«Últimos Días En La Habana», que también ha sido conocida como «Chupa pirulí», plantea el tema de la complejidad de las relaciones humanas a través de un enfermo de SIDA, ya postrado, que intenta arrancarle a la vida los últimos momentos de felicidad.
El apresurado pre-estreno de «Últimos Días En La Habana», la más reciente película de Fernando Pérez, se adelantó a “soltar amarras” inaugurales para la Muestra de Cine Joven que se desarrolló en abril en la capital cubana.
Todavía con algunos detalles de postproducción pendientes, según declaró el propio director, la cinta demuestra que Fernando sigue siendo el joven cineasta de siempre que, como un mago incansable, aun tiene muchas historias que sacar de su temerario e imprevisible sombrero; historias dignas de ser contadas y compartidas con su público tan fiel como exigente.
Con esta película, regresamos a La Habana del depauperio constructivo, del hacinamiento y el folclore doméstico, de fachadas descosidas y portales harapientos. Es La Habana de buscavidas, mataperros y boliteros; de paladares, chinchales y cuentapropistas de primera y última categoría. La Centro Habana y la Habana Vieja fundidas en un mismo repertorio de promiscuidad y compadrazgos vecinales, gritería, escándalo, “fiana”, chulos, prostitutas, cocineros, ladrones y amantes. ¿El pueblo trabajador? Bien, gracias; no sale a escena en este episodio citadino; no es su historia.
De lo que se trata es de la comunicación entre dos hombres cuyos destinos juntó la vida y la propia vida desligará. Por eso, como en otros filmes de Fernando Pérez, lo privado es causa y la intimidad pretexto para colocar, junto a las miserias humanas y materiales de todos los días, las muchas virtudes también humanas que nos ayudan –como cubanos, como habaneros- a construir un proyecto de vida cuyo simple soñar, reconforta.
La fotografía del maestro Raúl Pérez Ureta lleva a la cumbre de la expresión plástica los ambientes descritos o sugeridos en el guión, a cargo del propio Fernando Pérez y Abel Rodríguez. La dirección de arte de Celia Ledón cierra filas con Ureta para conseguir la verosimilitud que reclama esta historia plena de cotidianidad.

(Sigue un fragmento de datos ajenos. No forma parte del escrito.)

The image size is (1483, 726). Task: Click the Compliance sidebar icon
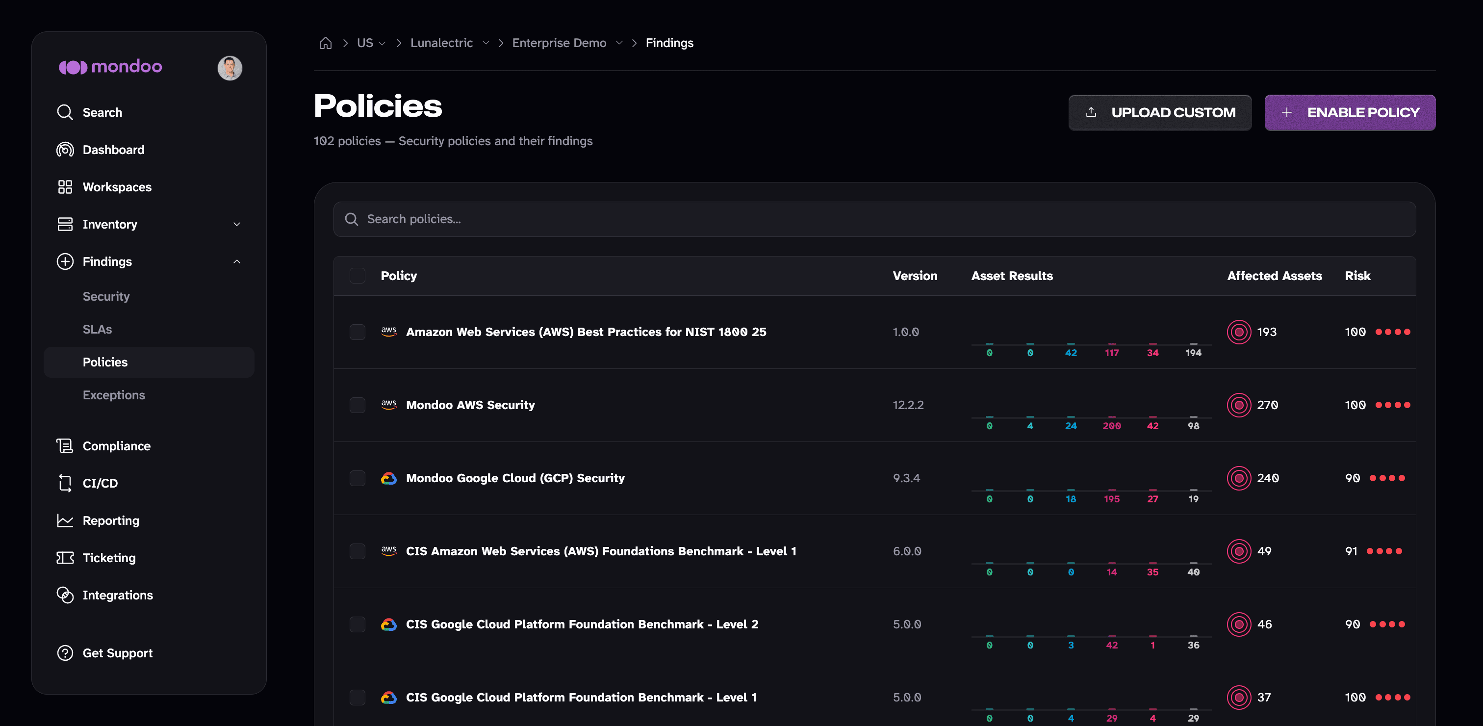65,446
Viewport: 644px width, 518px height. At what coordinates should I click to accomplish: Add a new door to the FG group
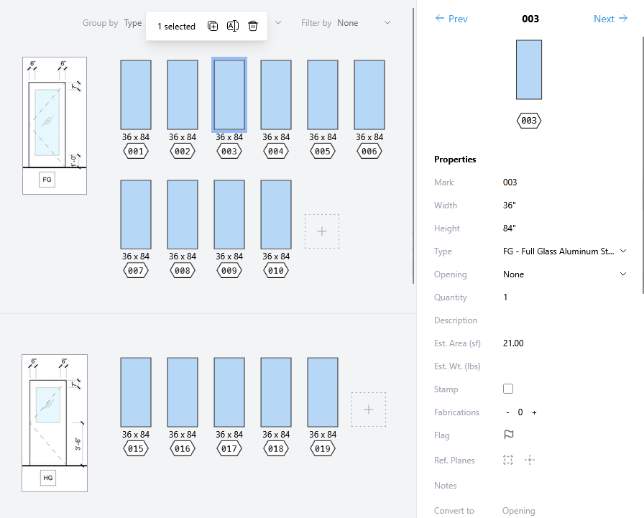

La vida fluye en sus imágenes y diálogos como si «Suite Habana» se hubiera desdoblado en un relato, ya no prestado por sus protagonistas, sino construido con las vivencias de todos los que transitamos, de puro peatones como el propio Fernando, las calles de la Habana profunda, día tras día.
«Últimos Días En La Habana», que también ha sido conocida como «Chupa pirulí», plantea el tema de la complejidad de las relaciones humanas a través de un enfermo de SIDA, ya postrado, que intenta arrancarle a la vida los últimos momentos de felicidad.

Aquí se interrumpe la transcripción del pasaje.